● **TO DO**
In the records, find every line with the word "agent" and copy it out.

──────────

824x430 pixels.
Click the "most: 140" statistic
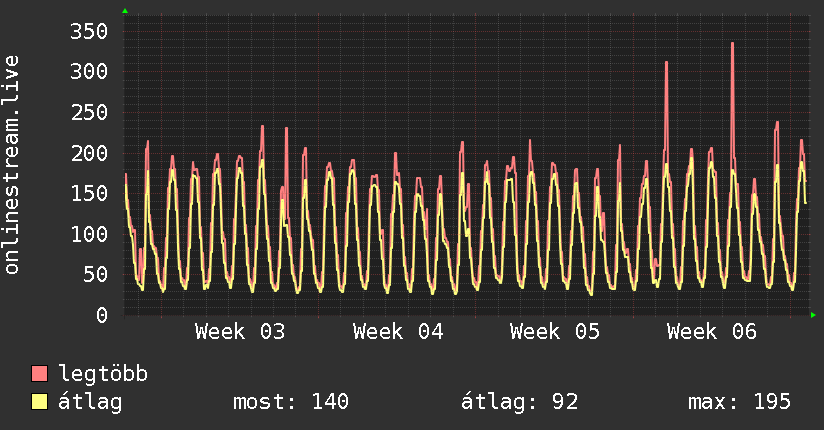tap(290, 402)
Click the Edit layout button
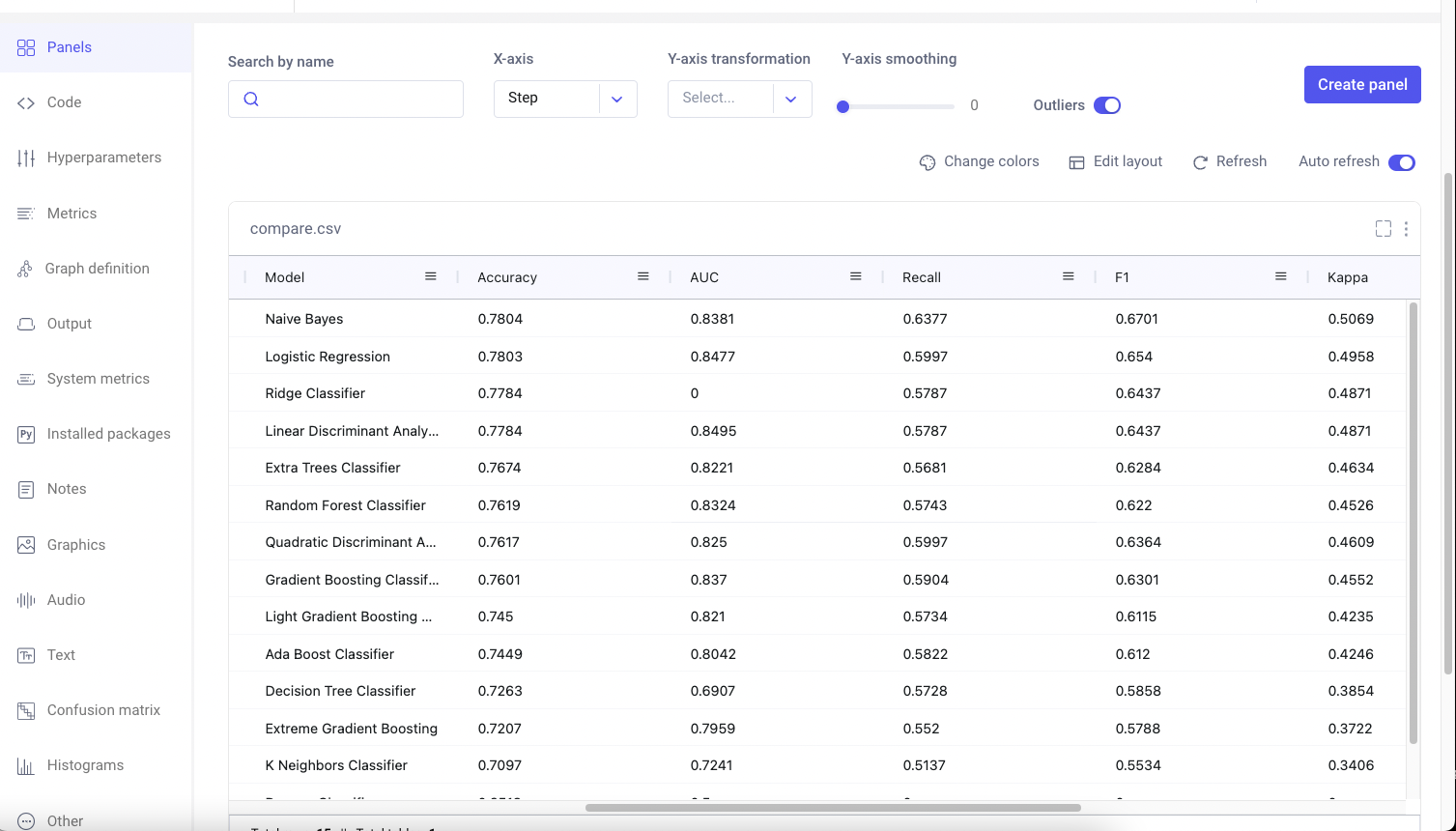The image size is (1456, 831). 1115,161
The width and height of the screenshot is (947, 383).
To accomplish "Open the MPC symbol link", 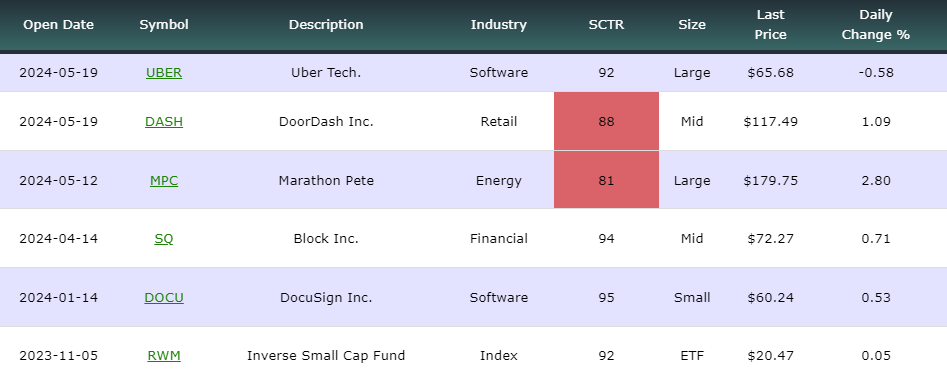I will tap(164, 181).
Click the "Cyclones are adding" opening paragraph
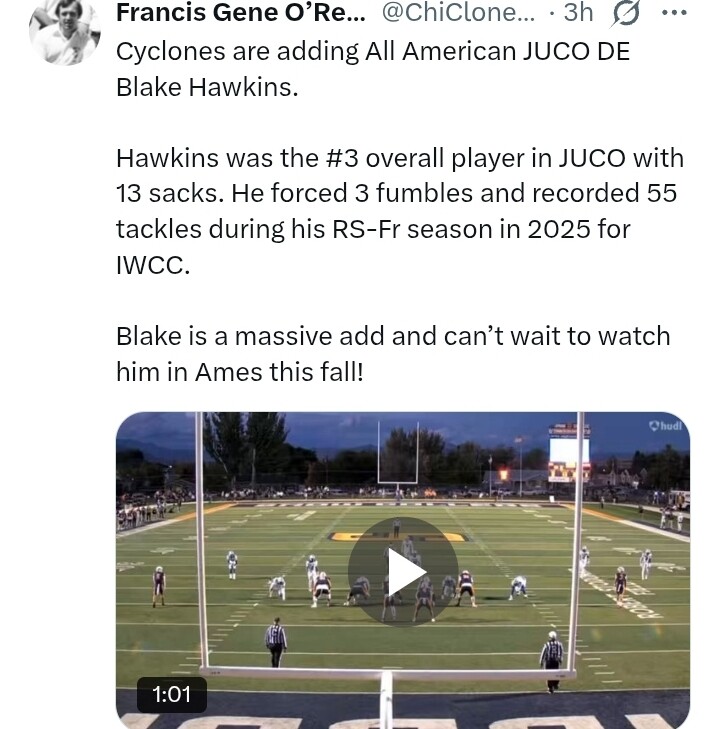The width and height of the screenshot is (720, 729). click(373, 69)
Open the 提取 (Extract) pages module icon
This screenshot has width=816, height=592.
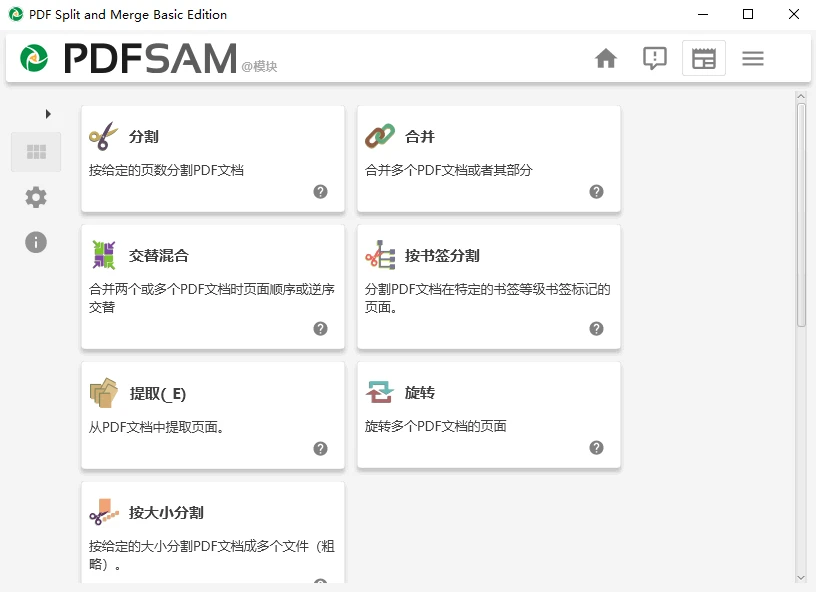point(105,393)
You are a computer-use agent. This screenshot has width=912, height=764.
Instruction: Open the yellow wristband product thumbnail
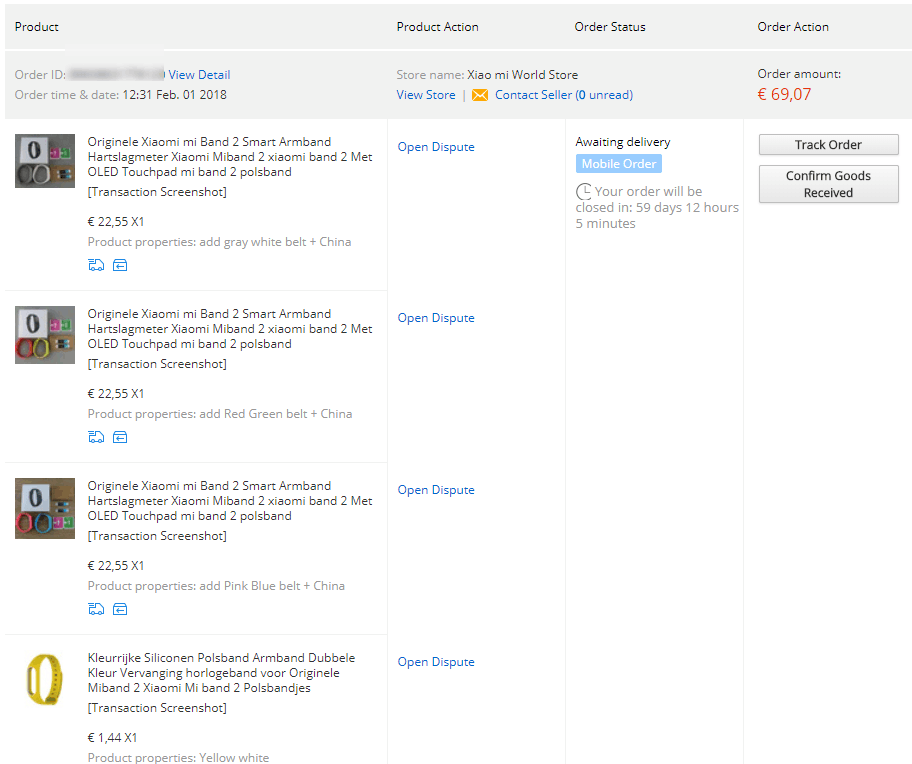tap(45, 680)
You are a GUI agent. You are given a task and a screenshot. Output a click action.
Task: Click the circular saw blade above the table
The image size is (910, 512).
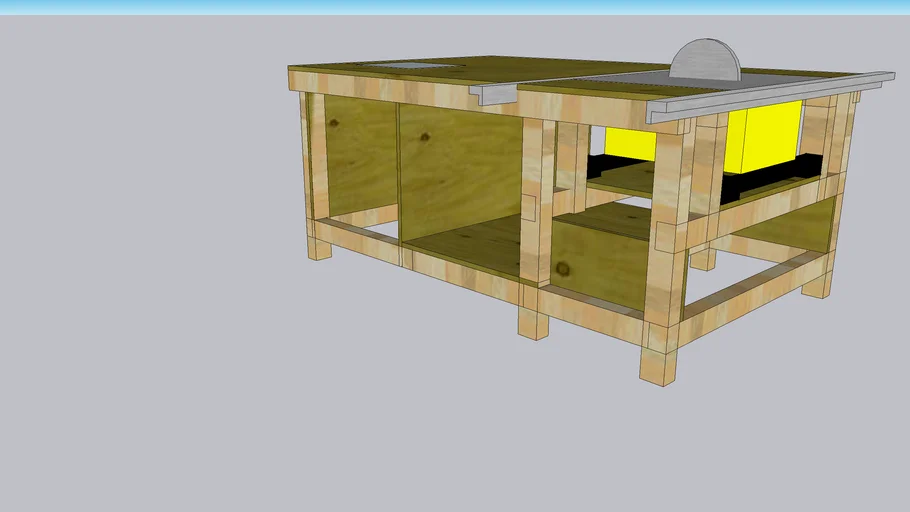[705, 62]
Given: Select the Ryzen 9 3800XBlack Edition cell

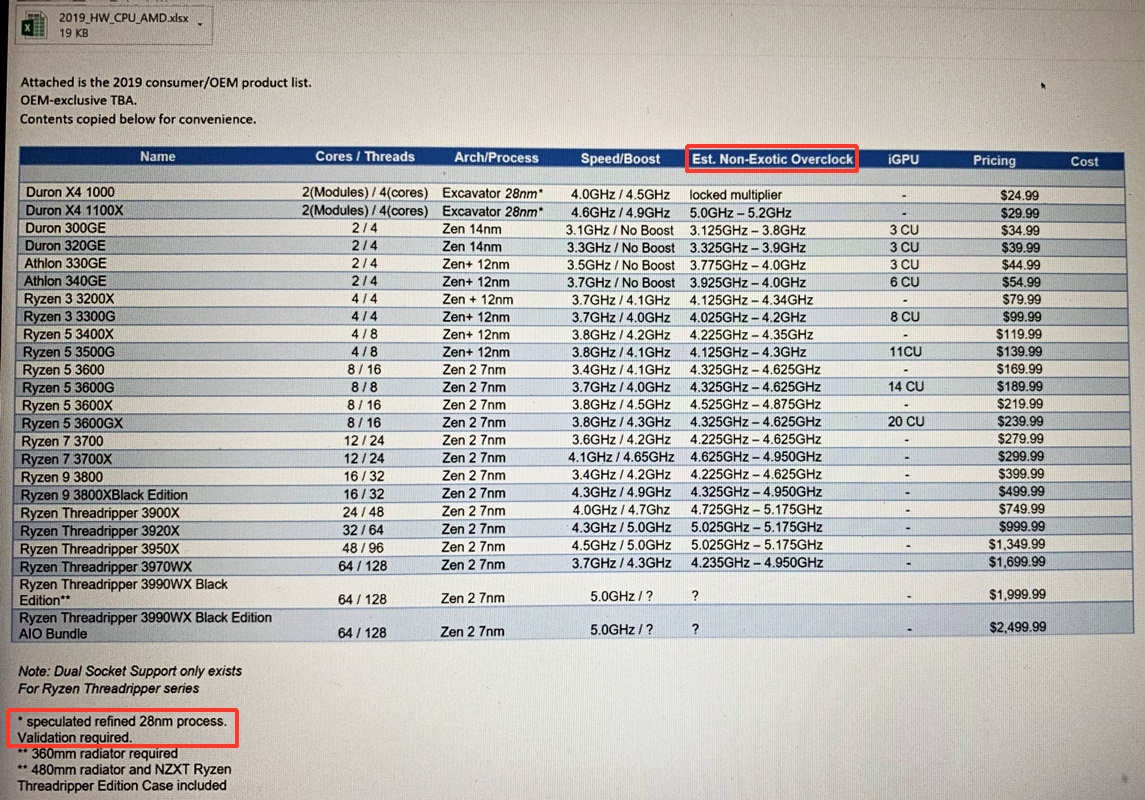Looking at the screenshot, I should pos(104,495).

──────────

● **EXERCISE OUTPUT**
You are a computer-use agent. This screenshot has width=912, height=764.
You are a GUI agent. You are given a task and a screenshot. Output a click action.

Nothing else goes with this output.